Jeong, J. - Presenter, Myongji University
Shin, D., Myongji University
Kim, C. W., Myongji University
Yoon, E. S., Seoul National University
Chemical accidents often occur during laboratory experiments, pilot plant operations and abnormal reactor operations. To prevent these incidents, it is necessary to find relevant information before starting the synthesis experiment as well as process operations. In the process design stage, reaction information is essential to prevent reaction runaway. To get information, there are various sources of information related to synthesis, including the Internet and literature, and it takes a long time to search. In order to solve this problem, we propose an intelligent support system for synthetic path generation.

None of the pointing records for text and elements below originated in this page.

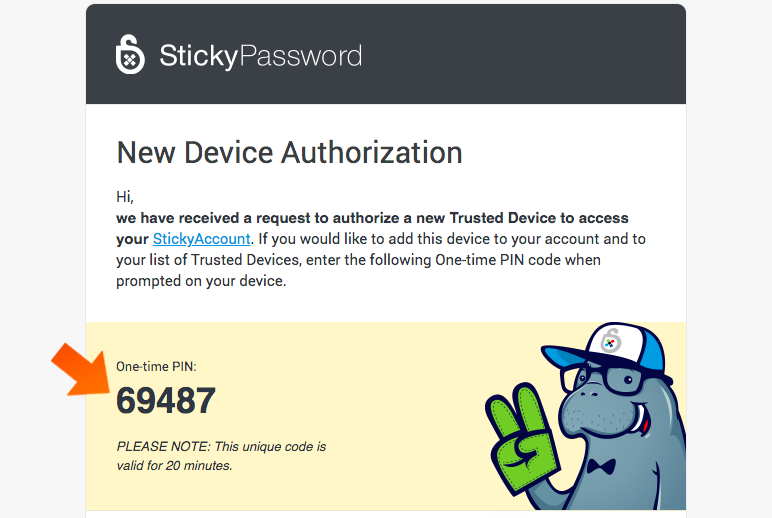The width and height of the screenshot is (772, 518).
Task: Click the mascot's black bow tie
Action: 601,466
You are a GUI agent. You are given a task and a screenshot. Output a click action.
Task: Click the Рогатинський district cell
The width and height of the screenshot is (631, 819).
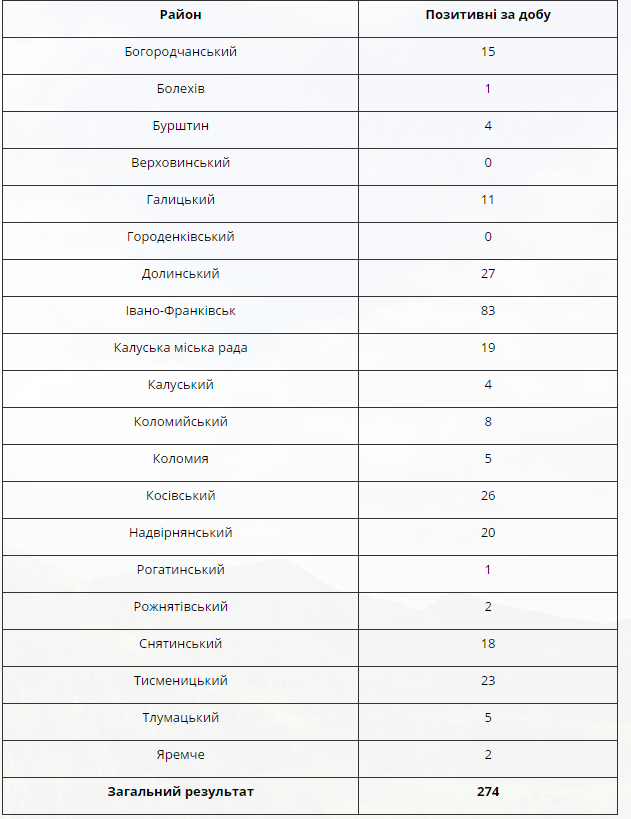pyautogui.click(x=181, y=570)
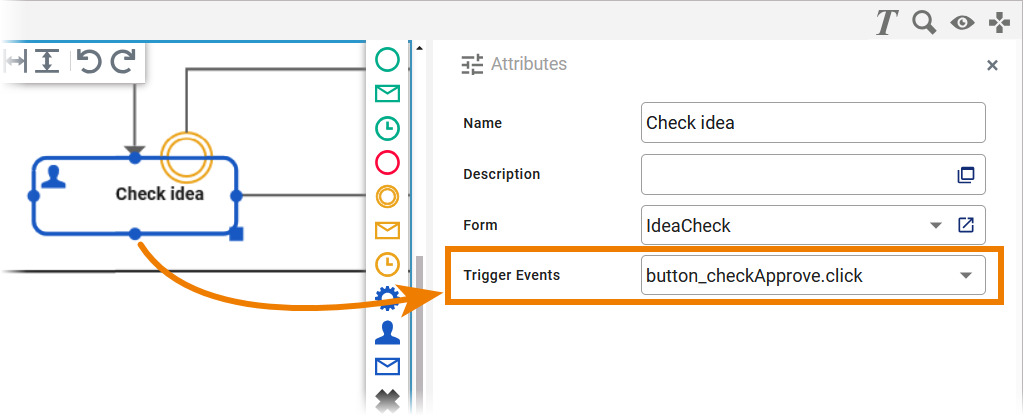1023x416 pixels.
Task: Expand the Form dropdown arrow
Action: click(936, 225)
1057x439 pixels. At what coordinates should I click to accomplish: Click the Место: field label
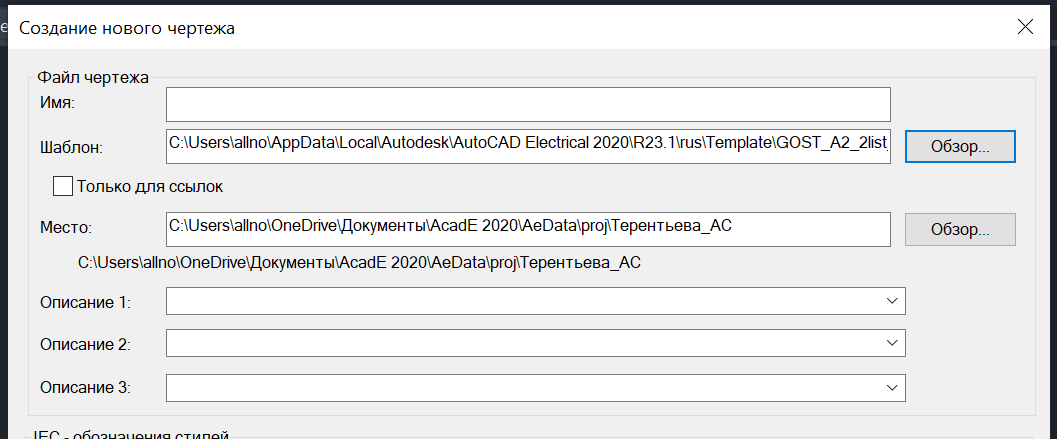coord(65,228)
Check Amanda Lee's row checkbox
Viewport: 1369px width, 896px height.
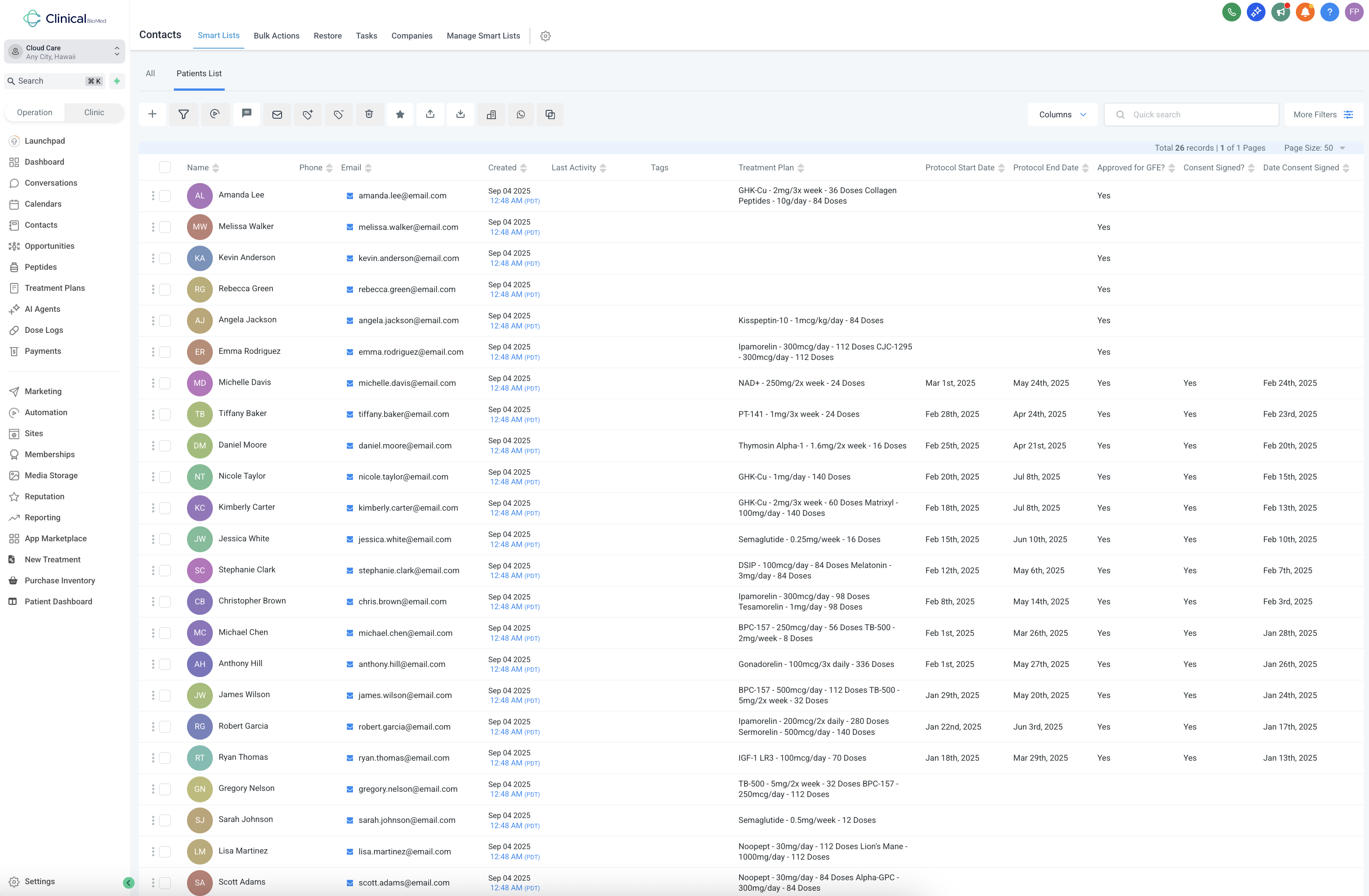(x=165, y=195)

The DB used in the system is constructed by collecting open data about chemicals, synthesis, and safety (e.g., NFPA 704, GHS, MSDS, PAC, etc.). The data about chemical substances are available in freely accessible chemical DBs, which can be found in PubChem, ChEMBL, etc., and synthesis data can also be found through various sources. However, it is difficult to organize and search through this various set of data. For this reason, Web Scraping and Web Crawling techniques based on Python are used to explore, collect, organize, and obtain data from diverse sources. Since safety information offered by each Web site is different, safety data for chemicals are collected separately and made into a unified DB. The path generation algorithm is a combination of Depth-First Search and pruning algorithm. The suggested algorithm proceeds with the search based on the target substance and cuts off the child nodes if it is judged that there is no possibility for the child nodes. As a result, only the nodes that have possibility of synthesis are left, and paths are generated by connecting the nodes.

The results of generation show a synthetic path graph of various steps and information of each path for the target substance. This graph shows possible synthetic paths connecting from the target substance node to the starting material node and the user can easily assess the whole path. Synthesis data nodes containing hazardous chemicals are graded and displayed in a separate color (green, yellow or red depending on the severity). Each path includes data such as operating conditions and chemicals used for each synthesis method on the path. For each path where hazardous chemicals are used, additional information is displayed by analyzing the risk in the aspect of safety, health, and environment. After analyzing the synthesis data, the risk class of each synthetic path is classified and weighted for ranking.

The data in the built-in DB are continuously collected and automatically updated. First, about 100,000 synthesis data were obtained and the system test was conducted. We used Scifinder and SciPlanner of CAS to verify the data obtained from the test. Scifinder has a large DB based on many literatures and patents, so it is easy to search for synthetic information. As a result of using SciPlanner, there are few cases where there is no result corresponding to the proposed system’s results, but most of matching results could be found. It verifies that actually available paths are all generated using the system even if the size of DB becomes large. The system is being released as open source for free use. For the benefit of each research institution, researchers can register their private data and expand the DB according to the format type. It increases the likelihood of getting results that are tailored to their goals. Using the proposed system, it is expected that researchers will find a safer, reliable, and economical reaction pathway by referring to the generated results and help prevent accidents in experiments and eventual plant operations.